En 2008, la France a commémoré officiellement le double bicentenaire de Napoléon III et d’Abd-el-Kader. C’est l’occasion d’évoquer le destin de deux figures historiques, finalement assez mal connues parce que trop connues, et qui furent amenées à se rencontrer par les hasards de l’histoire. Deux personnages qui ne sont pas « politiquement corrects » car ils ne peuvent se ranger dans des cases préétablies.

C’est aussi l’occasion de parler d’un moment d’histoire demeuré sans lendemain où, à l’invitation de Napoléon III et d’Abd-el-Kader, Français et Algériens envisagèrent un avenir commun basé sur le respect mutuel et l’harmonie dans le développement.

I – Des vies parallèles et éloignées

A – Une ambition princière

Napoléon Ier avait plusieurs frères, dont Louis, marié contre son gré à la fille de l’impératrice Joséphine, Hortense de Beauharnais. Trois fils naquirent de ce couple mal assorti et malheureux, dont deux survécurent, Napoléon-Louis et Charles-Louis-Napoléon. C’est le second enfant qui nous intéresse. Louis-Napoléon a quatre ans lors de la campagne de Russie, et six ans lors de la première abdication de l’Empereur, qui pousse la famille impériale à l’exil. Il a peu vu son père jusque-là puisque Napoléon Ier l’avait placé sur le trône de Hollande. Sa mère, que l’on appellera toujours « la reine Hortense », réussit à s’attirer les bonnes grâces du tsar, qui fait partie des occupants de la France en 1814, et par lui elle obtient une pension de Louis XVIII, peu enclin à satisfaire la famille de l’Usurpateur, ainsi que le titre de duchesse de Saint-Leu.

* CONSIGNES:
A - Dans l'extrait, énumérez toutes les personnes désignées par un nom propre dans le paragraphe qui commence par « Napoléon Ier avait plusieurs frères ».
B - Recopiez mot pour mot le passage de l'extrait qui commence par "En 2008, la France" et se poursuit jusqu'à "des cases préétablies.".
Appuyez-vous seulement sur l'extrait.

* DONNÉES RECUEILLIES:
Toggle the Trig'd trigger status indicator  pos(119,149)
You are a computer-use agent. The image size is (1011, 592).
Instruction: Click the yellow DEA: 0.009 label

* CORRIGÉ:
A - Napoléon Ier ; Louis ; Joséphine ; Hortense de Beauharnais ; Napoléon-Louis ; Charles-Louis-Napoléon (nommé ensuite Louis-Napoléon) ; Louis XVIII.

B -
En 2008, la France a commémoré officiellement le double bicentenaire de Napoléon III et d’Abd-el-Kader. C’est l’occasion d’évoquer le destin de deux figures historiques, finalement assez mal connues parce que trop connues, et qui furent amenées à se rencontrer par les hasards de l’histoire. Deux personnages qui ne sont pas « politiquement corrects » car ils ne peuvent se ranger dans des cases préétablies.